Par Babacar Gaye
Pour faire adopter sans débat et sans vote, la loi de finances de l’année avant le début de l’année budgétaire 2025, le Premier ministre Ousmane Sonko envisagerait d’utiliser les arguties de l’article 86 alinéa 6 de la Constitution libellé tel qu’il suit:
“Le Premier Ministre peut, après délibération du Conseil des ministres, engager la responsabilité du Gouvernement devant l’Assemblée nationale sur le vote d’un projet de loi de finances. Dans ce cas, ce projet est considéré comme adopté, sauf si une motion de censure, déposée dans les vingt-quatre heures qui suivent, est votée dans les conditions prévues à l’alinéa précédent. Le Premier Ministre peut, en outre, recourir à cette procédure pour un autre projet ou une proposition de loi par session.”
Cette disposition constitutionnelle qui est le pendant de l’article 49 alinéa 3 (le quarante neuf-trois) de la Constitution française ( voir supra), a été utilisée 112 fois en France depuis 1958 (28 fois par Michel Rocard et 23 fois par Élisabeth Born…) pour tordre le bras à une majorité divisée à propos d’une loi controversée.
Or, Pastef dispose d’une écrasante majorité qui lui est totalement acquise à l’Assemblée nationale. Pourquoi alors faire usage du 86-6? C’est inédit. Car c’est la première fois depuis l’instauration du poste de Premier Ministre en 1970, que le Gouvernement envisage de passer en force pour le vote du Budget. Certes, les délais sont courts, mais des concertations entre les groupes politiques pourraient aboutir à un consensus fort sur l’examen et l’adoption de la loi de finances avant le 31 décembre 2024.

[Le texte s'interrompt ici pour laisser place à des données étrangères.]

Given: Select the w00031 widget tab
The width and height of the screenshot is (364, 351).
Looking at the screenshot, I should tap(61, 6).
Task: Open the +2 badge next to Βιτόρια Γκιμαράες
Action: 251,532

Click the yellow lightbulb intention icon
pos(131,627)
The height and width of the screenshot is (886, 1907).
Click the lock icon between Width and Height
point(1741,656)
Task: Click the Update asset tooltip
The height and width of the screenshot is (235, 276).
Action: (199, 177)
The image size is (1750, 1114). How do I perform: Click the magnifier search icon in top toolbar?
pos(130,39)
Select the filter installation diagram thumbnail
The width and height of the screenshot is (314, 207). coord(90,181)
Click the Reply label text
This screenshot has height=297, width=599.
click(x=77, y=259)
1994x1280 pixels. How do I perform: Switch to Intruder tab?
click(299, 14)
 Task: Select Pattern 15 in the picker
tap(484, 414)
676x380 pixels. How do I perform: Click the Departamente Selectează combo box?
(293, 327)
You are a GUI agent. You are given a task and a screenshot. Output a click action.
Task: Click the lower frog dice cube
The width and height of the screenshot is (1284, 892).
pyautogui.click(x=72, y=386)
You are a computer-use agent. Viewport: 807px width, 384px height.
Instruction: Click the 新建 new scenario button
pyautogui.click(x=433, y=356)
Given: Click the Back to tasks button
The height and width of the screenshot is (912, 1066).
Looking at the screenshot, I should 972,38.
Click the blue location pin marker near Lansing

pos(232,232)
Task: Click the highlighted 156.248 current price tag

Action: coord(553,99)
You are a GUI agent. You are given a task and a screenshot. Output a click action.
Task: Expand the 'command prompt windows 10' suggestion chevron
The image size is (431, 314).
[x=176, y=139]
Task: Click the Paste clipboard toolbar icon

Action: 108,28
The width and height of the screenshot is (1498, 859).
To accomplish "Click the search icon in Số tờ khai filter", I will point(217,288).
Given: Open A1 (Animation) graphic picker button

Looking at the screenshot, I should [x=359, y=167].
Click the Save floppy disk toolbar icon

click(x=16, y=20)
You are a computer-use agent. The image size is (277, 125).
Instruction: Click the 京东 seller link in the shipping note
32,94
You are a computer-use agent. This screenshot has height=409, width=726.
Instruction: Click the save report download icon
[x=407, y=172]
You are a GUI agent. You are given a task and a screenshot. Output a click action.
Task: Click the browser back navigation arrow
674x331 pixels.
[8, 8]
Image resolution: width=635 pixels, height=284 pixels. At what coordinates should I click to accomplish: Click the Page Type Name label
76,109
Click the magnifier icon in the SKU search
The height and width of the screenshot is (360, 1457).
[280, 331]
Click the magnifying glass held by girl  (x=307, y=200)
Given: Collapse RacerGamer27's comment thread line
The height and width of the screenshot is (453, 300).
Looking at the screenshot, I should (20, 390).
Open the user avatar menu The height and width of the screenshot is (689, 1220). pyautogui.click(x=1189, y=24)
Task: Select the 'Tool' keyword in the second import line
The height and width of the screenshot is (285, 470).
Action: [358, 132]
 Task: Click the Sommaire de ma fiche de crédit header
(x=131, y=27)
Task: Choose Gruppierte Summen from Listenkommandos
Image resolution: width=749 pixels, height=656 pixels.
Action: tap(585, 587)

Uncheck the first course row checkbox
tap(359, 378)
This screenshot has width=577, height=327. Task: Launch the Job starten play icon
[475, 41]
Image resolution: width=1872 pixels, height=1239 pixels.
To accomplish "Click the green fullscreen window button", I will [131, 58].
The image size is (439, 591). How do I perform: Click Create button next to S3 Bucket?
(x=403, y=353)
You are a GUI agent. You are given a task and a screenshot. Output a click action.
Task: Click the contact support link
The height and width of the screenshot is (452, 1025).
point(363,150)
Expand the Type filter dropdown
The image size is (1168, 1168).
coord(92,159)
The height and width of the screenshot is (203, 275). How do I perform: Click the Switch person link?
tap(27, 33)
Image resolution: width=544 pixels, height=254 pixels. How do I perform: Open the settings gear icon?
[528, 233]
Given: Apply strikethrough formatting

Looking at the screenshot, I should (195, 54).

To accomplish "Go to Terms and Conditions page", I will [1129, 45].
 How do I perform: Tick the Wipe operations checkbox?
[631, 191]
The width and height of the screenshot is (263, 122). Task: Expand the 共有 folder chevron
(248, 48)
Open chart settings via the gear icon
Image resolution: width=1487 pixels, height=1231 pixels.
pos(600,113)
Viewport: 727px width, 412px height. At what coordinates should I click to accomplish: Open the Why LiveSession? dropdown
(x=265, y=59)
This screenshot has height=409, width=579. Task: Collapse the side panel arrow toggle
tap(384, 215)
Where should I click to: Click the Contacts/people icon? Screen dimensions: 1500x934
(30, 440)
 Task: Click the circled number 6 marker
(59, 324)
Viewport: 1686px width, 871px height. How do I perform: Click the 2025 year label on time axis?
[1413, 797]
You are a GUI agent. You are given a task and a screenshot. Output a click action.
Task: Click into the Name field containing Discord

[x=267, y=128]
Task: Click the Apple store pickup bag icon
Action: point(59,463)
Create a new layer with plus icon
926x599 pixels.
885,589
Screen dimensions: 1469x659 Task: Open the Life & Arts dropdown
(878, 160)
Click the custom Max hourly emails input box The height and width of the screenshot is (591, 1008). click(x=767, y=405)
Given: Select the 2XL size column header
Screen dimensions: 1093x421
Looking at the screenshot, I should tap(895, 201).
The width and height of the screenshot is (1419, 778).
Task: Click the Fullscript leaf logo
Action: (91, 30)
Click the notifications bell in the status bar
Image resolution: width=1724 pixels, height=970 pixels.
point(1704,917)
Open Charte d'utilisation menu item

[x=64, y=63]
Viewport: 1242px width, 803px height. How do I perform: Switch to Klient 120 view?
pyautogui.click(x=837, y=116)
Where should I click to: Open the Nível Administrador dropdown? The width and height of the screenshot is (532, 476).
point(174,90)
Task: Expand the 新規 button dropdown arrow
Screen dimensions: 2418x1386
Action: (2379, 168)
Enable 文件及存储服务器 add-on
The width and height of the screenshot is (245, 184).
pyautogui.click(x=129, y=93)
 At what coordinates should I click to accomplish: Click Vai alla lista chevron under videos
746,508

Cependant, si comme on le subodore, le PM décide la passage en force, il sera quand-même tenu de se présenter à l’Assemblée nationale pour engager la responsabilité du Gouvernement sur la question, obligatoirement après l’examen du projet de loi de finances en Commission des Finances, ministères après ministères pour respecter les dispositions de la Loi organique relative aux lois de finances 2020-07 du 26 février 2020 et celles du règlement intérieur de l’Assemblée nationale.
En effet, aucun projet ou proposition de loi ne peut être discuté-e en plénière si il-elle n’est pas examiné-e préalablement en commission permanente. En outre, l’article 60 alinéa 2 de la LOLF dispose que “Les crédits du budget général font l’objet d’un vote par programme (ministères) et par dotations. Quid aussi du délai de 10 jours imparti pour la distribution du projet de loi et des documents annexes aux députés, avant la tenue de la séance en commission?
Un député averti en vaut deux.
Nota Bene:
Le 49-3 de la Constitution française dispose:
“Le Premier ministre peut, après délibération du Conseil des ministres, engager la responsabilité du Gouvernement devant l’Assemblée nationale sur le vote d’un projet de loi de finances ou de financement de la Sécurité sociale. Dans ce cas, ce projet est considéré comme adopté, sauf si une motion de censure, déposée dans les vingt-quatre heures qui suivent, est votée dans les conditions prévues à l’alinéa précédent. Le Premier ministre peut, en outre, recourir à cette procédure pour un autre projet ou une proposition de loi par session.”